Hear two great masterpieces of twentieth century music.
Performed by over 300 passionate choral and orchestral musicians, outstanding soloists including Antoinette Halloran (soprano), Simon Meadows (baritone) and dynamic conductor Andrew Wailes, widely acknowledged as one of the country’s leading symphonic choral interpreters.
Benjamin Britten’s Four Sea Interludes from Peter Grimes will be performed alongside Ralph Vaughan Williams’ A Sea Symphony by the Melbourne University Choral Society, Royal Melbourne Philharmonic Choir and Royal Melbourne Philharmonic Orchestra.
A Sea Symphony, composed by Ralph Vaughan Williams between 1903 and 1909 was that composer’s first and longest symphony, and helped set the stage for a new era of symphonic and choral music in Britain during the first half of the 20th century. The text of A Sea Symphony comes from the great American poet Walt Whitman. Vaughan Williams was attracted to Whitman’s verses for their ability to transcend both metaphysical and humanist perspectives. Vaughan Williams’ masterly handling of the massive orchestral and choral forces, the boldness, energy and stunning orchestration of A Sea Symphony vividly evokes the immensity and primal force of the sea.
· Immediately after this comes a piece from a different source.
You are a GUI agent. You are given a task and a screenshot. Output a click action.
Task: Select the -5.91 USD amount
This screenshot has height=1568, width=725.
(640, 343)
The work hailed the triumphant arrival of a new and powerful voice in English music.
Benjamin Britten’s orchestral tour de force Four Sea Interludes come from his operatic masterpiece Peter Grimes, about a fisherman on England’s eastern coast, a misanthropic loner who is hounded to self-destruction by the townspeople after the mysterious, but accidental, deaths of two of his apprentices. The opera’s premiere was immediately recognized as a landmark for English opera. In the opera, the Four Sea Interludes not only take the listener from one physical location to another, but also go inside the characters’ minds, which throughout the opera are full of turmoil and doubt. This relentless tragedy evoked from Britten music of overwhelming power with a score that is full of tension, surging with dramatic force and orchestral violence, but also includes passages of sublime beauty and tenderness.
I had a friend in this performance which allowed me to gain insight into the ideas in it. I thought the performance itself was moving and was well suited for the space.